#### Görev a:
Lütfen kayıtların başından başlayıp "Select Single choice" ifadesinin geçtiği satıra kadar (o satır da dahil) uzanan bölümü, "computer-use agent" yerine "desktop agent" koyarak yeniden yazın. Bunun dışında hiçbir şeyi değiştirmeyin.

#### Verilen metin:
▼▼▼

Bu ırkçılık türü bazı tutum ve davranışlarla ortaya çıkar. Bunlardan en önemlisi, hâkim toplumun norm ve değerlerinin temel alınarak o toplumda yaşayan dinî-kültürel azınlıkların bu hâkim norm ve değerlere birebir uymasının beklenip ona göre değerlendirilmeleridir. Dolayısıyla bu ırkçılık türünde kültür, norm-değerler belirgin-vurgulu olarak öne çık(arıl)makta, bu norm ve değerlerin topluma kabulde temel ölçü olduğu, hâkim kültür, norm ve değerlerin taşıyıcılarının üstün olduğu îmâ edilmektedir. Genel ırkçılık eğilimini özünde taşımakla beraber, daha ziyade kültürel hiyerarşi oluşturularak hâkim kültürün ayırıcı vasıflara sahip olarak üstün olduğu ve buyönüyle kültürel asimilasyoncu tutum13 olarak karşımıza çıkan olgunun, Avrupa-Batı ülkelerinde son dönemlerde sürekli gündeme getirilen “asimilasyona eğilimli entegrasyon” politikalarının zeminini teşkil ettiği ve bunlarla örtüşen yönlere sahip olduğu izahtan varestedir. Bir diğer karakteristiği ise, azınlık halindeki grupların içerisinde yaşadıkları ülke-toplumun imkân ve kaynaklarını adil olmayan şekilde kullandıkları ve kaynaklarını tükettikleri inancıdır ki, esasen bu olgu Avrupa ve ABD’deki genelde göçmenlerle özelde de müslümanlarla ilgili tartışmalarda
belirgin olarak öne çıkmaktadır.

▲▲▲

#### Veri kayıtları:
▼▼▼

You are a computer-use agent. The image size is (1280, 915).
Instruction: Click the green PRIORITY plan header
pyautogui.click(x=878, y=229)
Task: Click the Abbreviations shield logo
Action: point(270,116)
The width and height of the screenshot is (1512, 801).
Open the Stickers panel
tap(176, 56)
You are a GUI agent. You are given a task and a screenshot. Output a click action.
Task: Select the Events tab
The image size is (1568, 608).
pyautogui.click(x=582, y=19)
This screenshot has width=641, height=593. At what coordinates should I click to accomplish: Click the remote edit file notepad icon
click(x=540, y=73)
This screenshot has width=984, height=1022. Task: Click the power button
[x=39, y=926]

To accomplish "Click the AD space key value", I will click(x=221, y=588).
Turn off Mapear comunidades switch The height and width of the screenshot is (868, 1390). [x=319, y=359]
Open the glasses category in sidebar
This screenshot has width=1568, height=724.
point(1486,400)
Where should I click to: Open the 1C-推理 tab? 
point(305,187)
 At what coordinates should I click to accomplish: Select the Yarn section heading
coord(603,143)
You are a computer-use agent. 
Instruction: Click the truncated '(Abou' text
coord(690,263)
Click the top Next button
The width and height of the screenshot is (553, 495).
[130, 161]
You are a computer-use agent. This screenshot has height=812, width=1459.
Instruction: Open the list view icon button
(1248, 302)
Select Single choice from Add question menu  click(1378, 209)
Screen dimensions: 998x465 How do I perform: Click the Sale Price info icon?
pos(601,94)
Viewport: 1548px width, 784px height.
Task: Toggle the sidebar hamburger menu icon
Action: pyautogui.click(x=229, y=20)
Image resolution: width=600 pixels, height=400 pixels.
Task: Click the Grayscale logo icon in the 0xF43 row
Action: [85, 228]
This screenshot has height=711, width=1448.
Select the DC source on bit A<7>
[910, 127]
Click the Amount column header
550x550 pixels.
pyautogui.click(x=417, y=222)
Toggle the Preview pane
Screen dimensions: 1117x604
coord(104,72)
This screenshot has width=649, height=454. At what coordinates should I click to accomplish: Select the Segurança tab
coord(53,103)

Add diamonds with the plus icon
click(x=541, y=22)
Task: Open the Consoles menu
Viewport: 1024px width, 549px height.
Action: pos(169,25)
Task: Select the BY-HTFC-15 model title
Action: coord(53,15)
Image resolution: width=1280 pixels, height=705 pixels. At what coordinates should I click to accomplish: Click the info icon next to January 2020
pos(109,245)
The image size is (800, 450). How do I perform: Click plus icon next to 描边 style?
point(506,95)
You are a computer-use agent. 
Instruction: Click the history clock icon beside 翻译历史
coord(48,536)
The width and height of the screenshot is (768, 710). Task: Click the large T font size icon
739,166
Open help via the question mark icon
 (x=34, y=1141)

▲▲▲

#### Görev b:
Kültürel ırkçılığı ele alan metni kaldığı yerden devam ettirin.

#### Beklenen yanıt a:
You are a desktop agent. The image size is (1280, 915).
Instruction: Click the green PRIORITY plan header
pyautogui.click(x=878, y=229)
Task: Click the Abbreviations shield logo
Action: point(270,116)
The width and height of the screenshot is (1512, 801).
Open the Stickers panel
tap(176, 56)
You are a GUI agent. You are given a task and a screenshot. Output a click action.
Task: Select the Events tab
The image size is (1568, 608).
pyautogui.click(x=582, y=19)
This screenshot has width=641, height=593. At what coordinates should I click to accomplish: Click the remote edit file notepad icon
click(x=540, y=73)
This screenshot has width=984, height=1022. Task: Click the power button
[x=39, y=926]

To accomplish "Click the AD space key value", I will click(x=221, y=588).
Turn off Mapear comunidades switch The height and width of the screenshot is (868, 1390). [x=319, y=359]
Open the glasses category in sidebar
This screenshot has width=1568, height=724.
point(1486,400)
Where should I click to: Open the 1C-推理 tab? 
point(305,187)
 At what coordinates should I click to accomplish: Select the Yarn section heading
coord(603,143)
You are a desktop agent. 
Instruction: Click the truncated '(Abou' text
coord(690,263)
Click the top Next button
The width and height of the screenshot is (553, 495).
[130, 161]
You are a desktop agent. This screenshot has height=812, width=1459.
Instruction: Open the list view icon button
(1248, 302)
Select Single choice from Add question menu  click(1378, 209)

#### Beklenen yanıt b:
Öte yandan kültürel ırkçılığın başka bazı karakteristik özellikleri olarak “ön yargı”, “etiketlemeler” ve “grup içi-grup dışı” sayma davranışları da zikredilir. Buna göre, kalıp ön yargı ve etiketlemeler sebebiyle, aynı etnik, dinî-kültürel gruba mensup kimseler (grup içi), kendileri dışındaki kimselere (grup dışı) göre kendilerini üstün görme eğilimi göstermektedir.14 Bu meyanda ön yargı ve etiketlemeler çoğunlukla muhatap gruplara yönelik olarak zihinlerde ve kolektif şuurda oluşan dışlayıcı, kategorik ayırımcı, indirgemeci, homojen, genellemeci imaj ve tutumlarla birlikte oluşur ve bu olgu belli olaylarla birlikte otomatik şekilde aktif hale gelerek kültürel ırkçı tutumları tetikler.15 Zira önyargı ve etiketlemelerde çoğunlukla belli gruplara yönelik olarak irrasyonellik, uygun olmayan genellemeler, “biz ve onlar”, veya “ya bizdensin ya da bize karşı” türü kategorik ayırımlar,16 homojen tutumlar, ötekileştirmeler, izole edip yabancılaştırmalar ve aksi argümanları peşin reddetme tavırları gözlemlenir.17

Nitekim Amerika’da siyahlardan ve beyazlardan oluşan belli denekler üzerinde yapılan bazı araştırmalarda siyahların şiddet yanlısı olduğuna dair ortaya çıkan otomatik refleks ve ön yargı18 ile özellikle 11 Eylül 2001 saldırısı sonrasında ABD başta olmak üzere Batı’da müslümanlardan söz edilince genelde doğrudan tehlike, şiddet-terörün akla gelmesine dair tutumlar,19 “Her müslüman terörist değildir ama her terörist müslümandır.” türü kalıp yargı ve ön kabuller, bu etiketlenmiş-ön yargılı imaja örnek verilebilir. İslamofobi konusu anlatılırken de ifade edileceği üzere, 1997 yılında İslamofobiye dair ilk sistemli araştırma-raporda da vurgulandığı20 gibi, müslümanlara yönelik kültürel ırkçı bakışı da besleyen bu ön yargılı bakış, İslamofobinin en önemli bileşenini oluşturmaktadır. Buradan hareketle aşağıda kültürel ırkçı bakış ile İslamofobi ilişkisi irdelenmeye çalışılacaktır.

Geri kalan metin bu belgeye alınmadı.